Gadgets: Invisible car, glass shattering ring
Mental State of Miss Moneypenny: Virtual
First Occurrence of Sex: 38 minutes in
Sexual Partners: 2 (Jinx Johnson, Miranda Frost)
Most Unrealistic Moments: Bond para-surfs a melting ice cliff.
Most "Bond" Moments: When entering the ice palace to rescue Jinx, Bond straight-up runs over two guards on snowmobiles. It's magical.
Place in Bond History: As the film's release marked the 40th anniversary of the series, "Die Another Day" includes a reference to each Bond film.
Review:
Though it's not without its merits, "Die Another Day" is the movie you reboot a series after.

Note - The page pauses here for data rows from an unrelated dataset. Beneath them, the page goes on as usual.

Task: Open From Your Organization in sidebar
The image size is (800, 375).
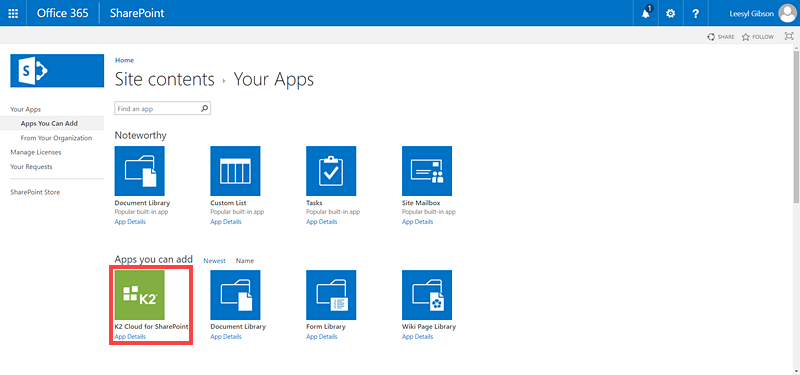Action: pos(56,138)
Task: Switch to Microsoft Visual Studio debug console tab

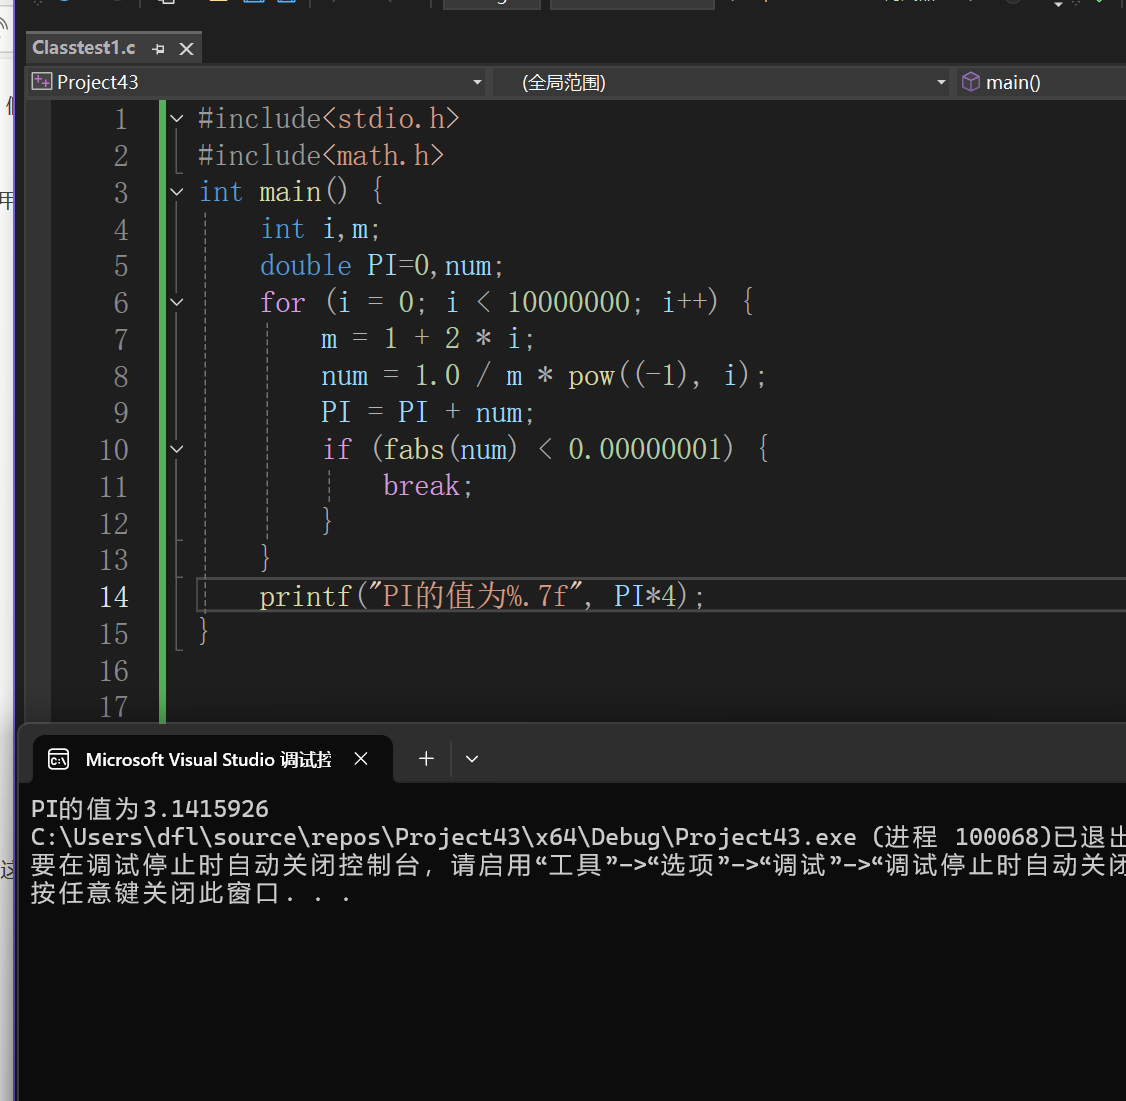Action: 208,759
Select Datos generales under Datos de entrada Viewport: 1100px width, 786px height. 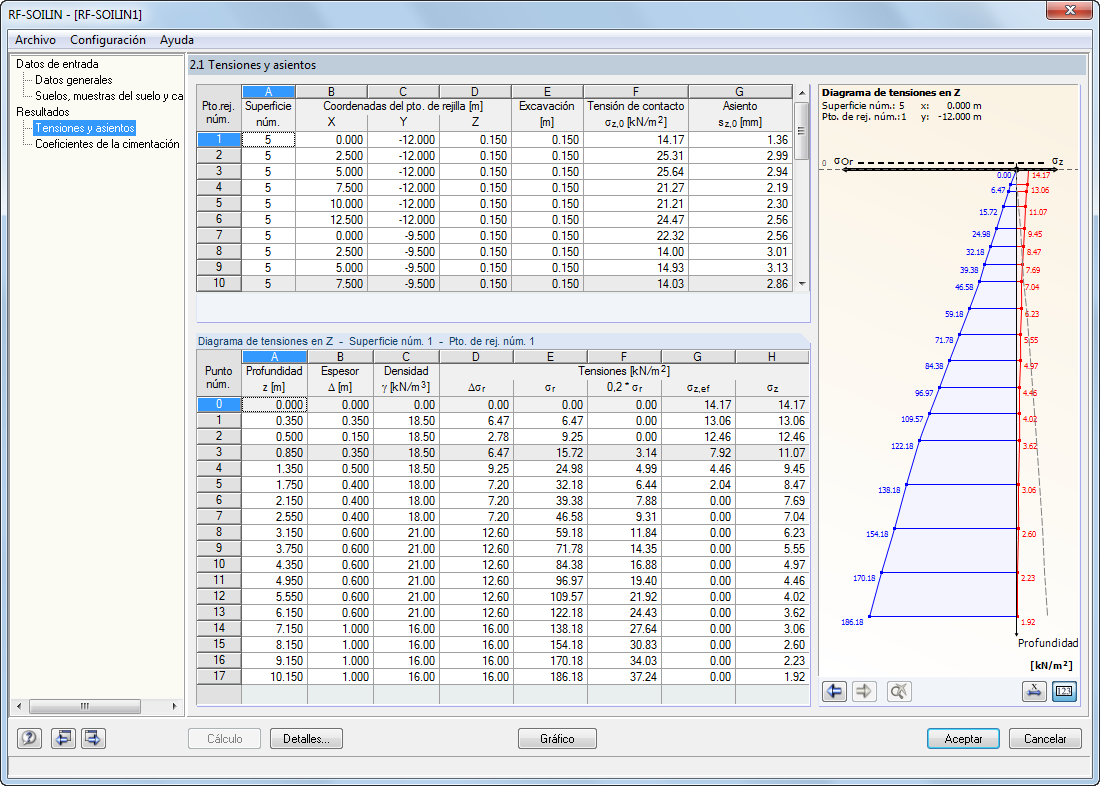click(71, 79)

Bond had grown bloated, both structurally and physically in the case of Pierce Brosnan, who makes the transfer to fatherly here. (Bond should never be described at Dad-like.) There is too much CGI. The gadgets are over-the-top, and there's one too many electric-powered villains. When Madonna is allowed a cameo with lines, something has gone terribly, terribly wrong.

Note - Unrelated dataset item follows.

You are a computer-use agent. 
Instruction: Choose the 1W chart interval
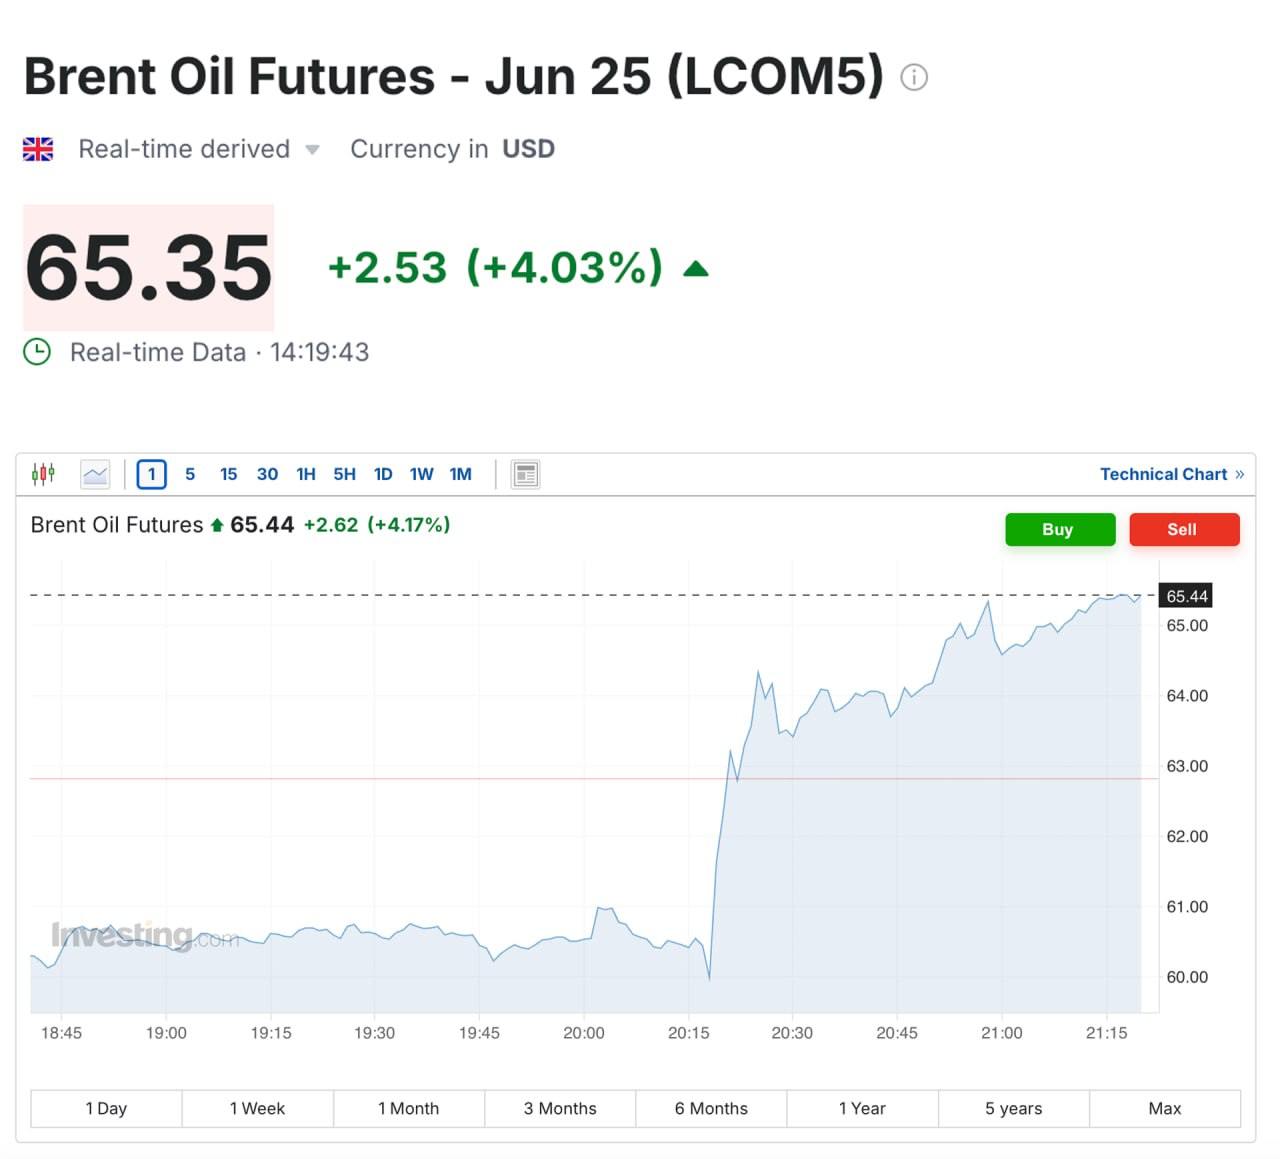(x=421, y=474)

Over the course of Brosnan's four films, the tone of the series shifted drastically from a combination of the dry wit from Connery's era and the earnestness of Dalton to the excess of late Moore. The shift came fast and left Bond without a real purpose or direction. Who is this guy supposed to be? Is he the man who sacrifice's his friends life for the mission or the one para-surfing in the arctic?
On its own, "Die Another Day" does nothing sacrilegious to the overall health of the franchise. Berry, while weak here, is an improvement over Denise Richards, and the gadgets are fun, as always. But where else does the series go after this other than square one?
Also, what was up with that Moneypenny virtual reality scene? It comes out of absolutely nowhere, adding nothing to the story other than a creepy after taste.